Enfatizzate le inefficienze della Capitale e le tasse record che sminuiscono il cambiamento della giunta M5S

Se ci sono due città che si assomigliano per nulla sono Milano e Roma. Eppure si continua a fare paragoni che di solito vanno nettamente a sfavore di Roma. E’ vero che sulla qualità della vita di una metropoli pesano molto i trasporti, il decoro, la pulizia e altri servizi, nei quali da sempre Roma risulta molto svantaggiata rispetto a Milano.

La Capitale è però in testa alle preferenze del turismo sia mondiale che interno, con un’offerta museale, storica e territoriale unica.
Quest’anno si è avuto anche un incremento record di presenze. E il giudizio dei residenti sui servizi di Roma per la prima volta,
inaspettatamente, non è peggiorato, nonostante l’aggravarsi dei problemi nella circolazione dovuti a buche, voragini e caduta di alberi.
Secondo la Camera di Commercio di Roma negli ultimi 8 anni circa 2.500 imprese sono fallite o hanno scelto, come Sky, di lasciare la
Capitale. Ma c’è da chiedersi quanto pesino le croniche inefficienze dei trasporti e della logistica sulle scelte di trasferimento, rispetto a
politiche aziendali finalizzate a ridimensionamenti occupazionali, favoriti certamente da un cambio di sede.

Certo, nel confronto con Milano la tassazione locale per le imprese risulta più pesante del 4,5 per cento riguardo all’addizionale Irpef sui lavoratori a livello regionale e comunale, nonché un 24 per cento in più rispetto all’Irap. Ma non è soltanto per motivi fiscali che negli ultimi mesi Milano ha registrato la nascita di ben 1160 start up, quasi il doppio rispetto le 625 con sede a Roma. La salda tradizione finanziaria e produttiva di Milano non potrà mai essere un terreno di competizione per Roma.

Lo studio UIL Roma e Lazio in collaborazione con l’Eures, ripreso con enfasi da alcuni giornali, sottolinea poi l’impoverimento di Roma in tutti i settori riportando che mentre Milano dal 2008 al 2016 il Pil è aumentato del 1 per cento quello della Capitale è sceso invece del 6 per cento.
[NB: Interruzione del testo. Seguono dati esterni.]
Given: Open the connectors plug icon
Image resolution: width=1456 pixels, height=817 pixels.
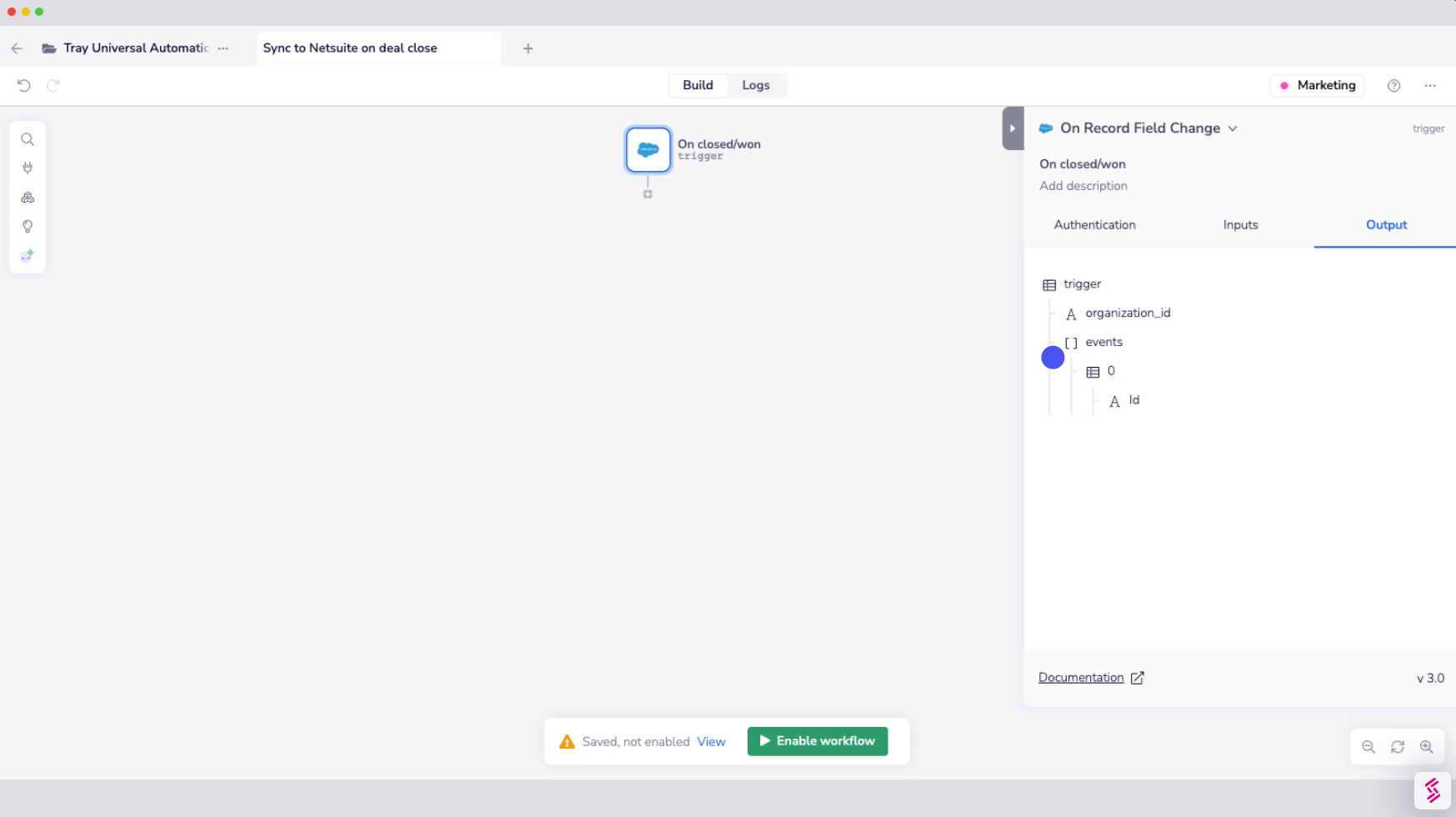Looking at the screenshot, I should 28,168.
Inoltre il Pil pro capite risulta arretrato del 15 per cento contro il calo del 9 per cento della media nazionale.
Infine sul fronte delle tasse i romani risultano al top sia riguardo l’irpef regionale, arrivata a 636 euro in media per ogni cittadino (+ 37 per cento dal 2013) e quella comunale di 278 euro (+ 12,9 per cento nello stesso periodo), rispetto a una media nazionale di 186 euro.

In particolare l’addizionale comunale elevata discende dalla gestione commissariale dell’ingente debito pregresso di oltre 10 miliardi, che la sindaca Raggi si è impegnata ad alleggerire, ma che pesa ancora ogni anno di circa 200 milioni di spettanza del Comune, rispetto un totale annuo da restituire di 500 milioni, di cui 300 a carico dello Stato.
Mentre l’addizionale regionale è la pesante eredità della sprovveduta gestione per tanti anni della sanità, che solo recentemente è uscita dal commissariamento.

Viene riconosciuto un leggerissimo sollievo ai romani nell’ultimo biennio con la riduzione della Tasi del 2,6 per cento, di cui l’1 per cento quest’anno e 1,6 per cento nel 2017. Poca cosa, ma comunque un segnale positivo che arriva dalla nuova Amministrazione, alla quale spesso, con troppa leggerezza, vengono imputati errori e inefficienze del passato, che il confronto con Milano ingigantisce a piacimento.

Soprattutto se sospinto da avversari politici.